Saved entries
++++

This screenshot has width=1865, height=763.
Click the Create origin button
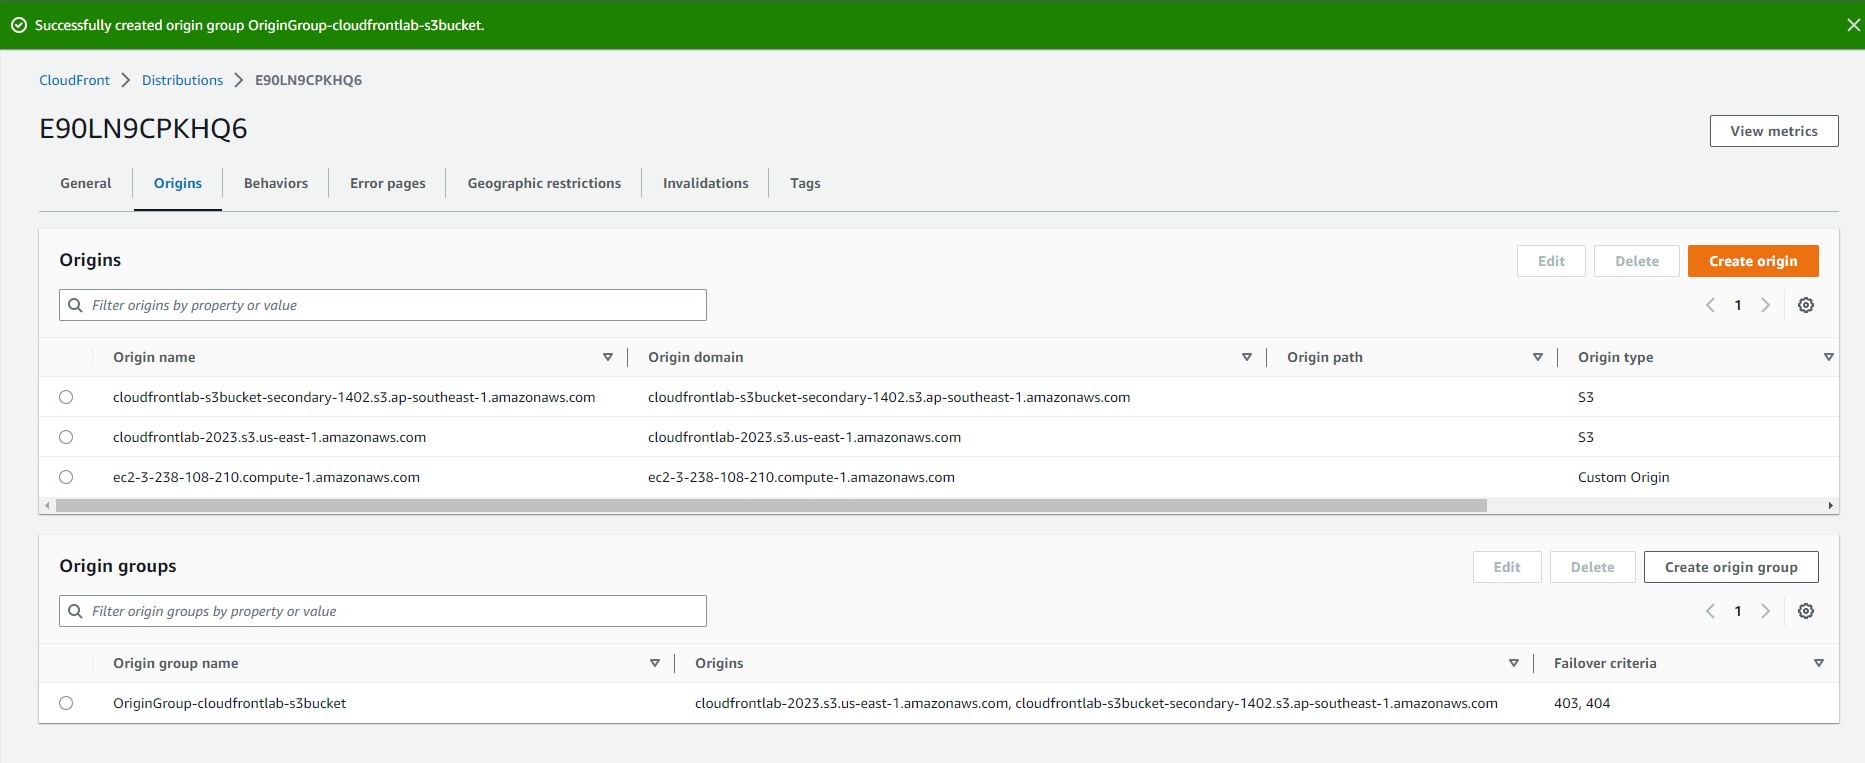(x=1752, y=261)
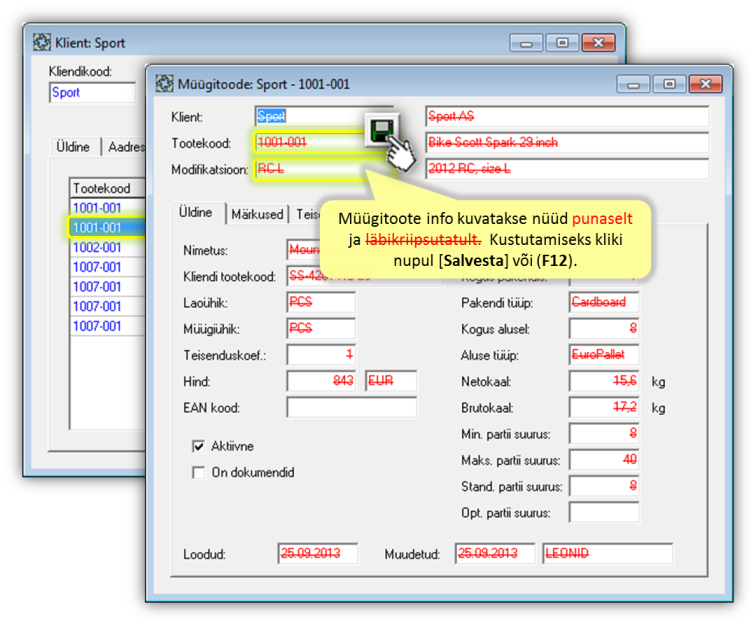Maximize the Müügitoode window

pos(669,84)
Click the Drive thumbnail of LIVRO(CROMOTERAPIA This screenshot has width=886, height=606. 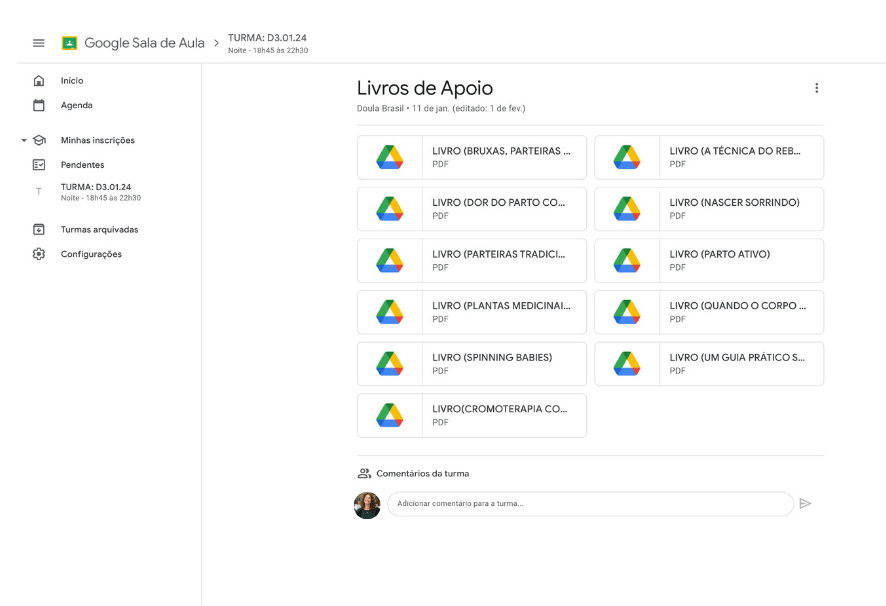(x=389, y=415)
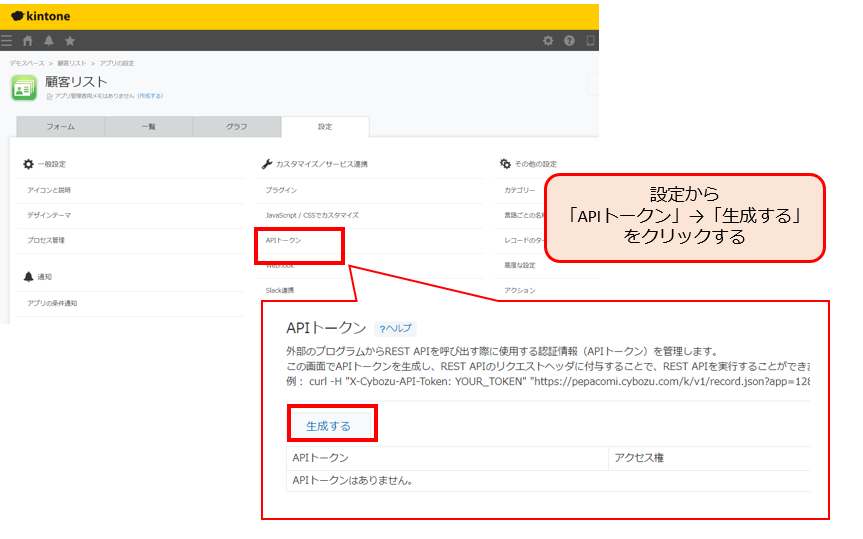The height and width of the screenshot is (539, 863).
Task: Click the 作成する memo link
Action: pos(150,96)
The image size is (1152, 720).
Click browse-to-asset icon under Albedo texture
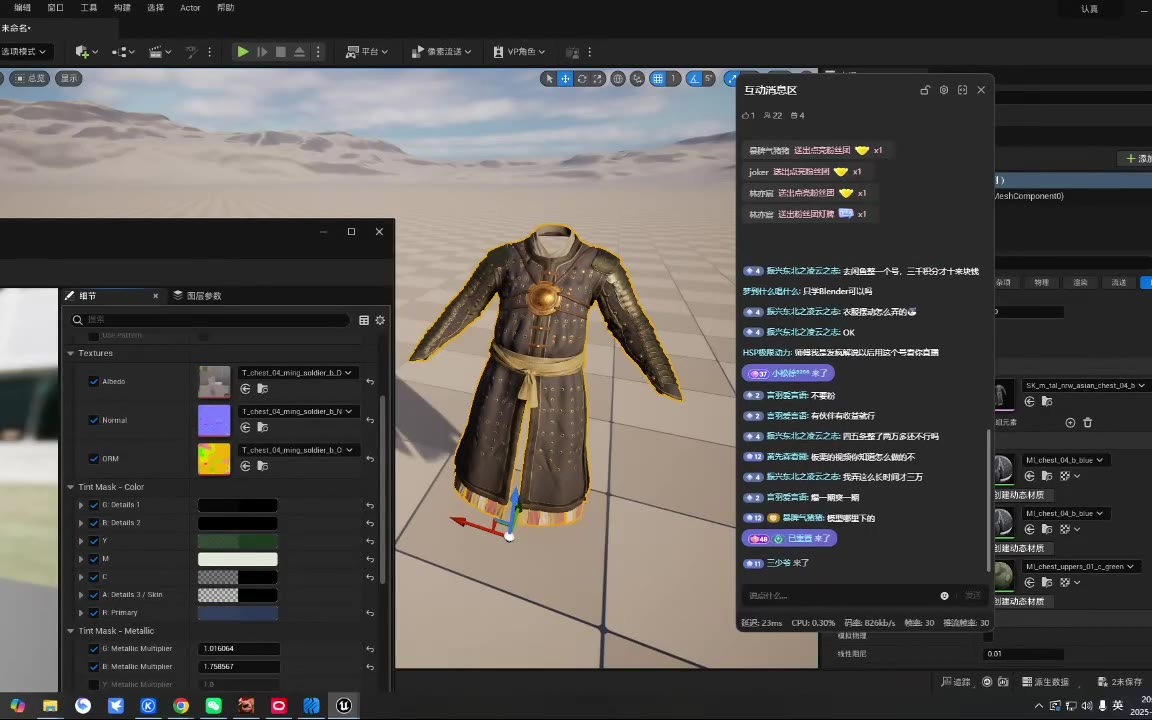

++++

- [Your goal]:
The lines to retype begin with the one containing "The image size is (1152, 720)." and end with the last line of the records. Reproduce them exactly and omit the pictures.

- [Solution to the exercise]:
The image size is (1152, 720).
Click browse-to-asset icon under Albedo texture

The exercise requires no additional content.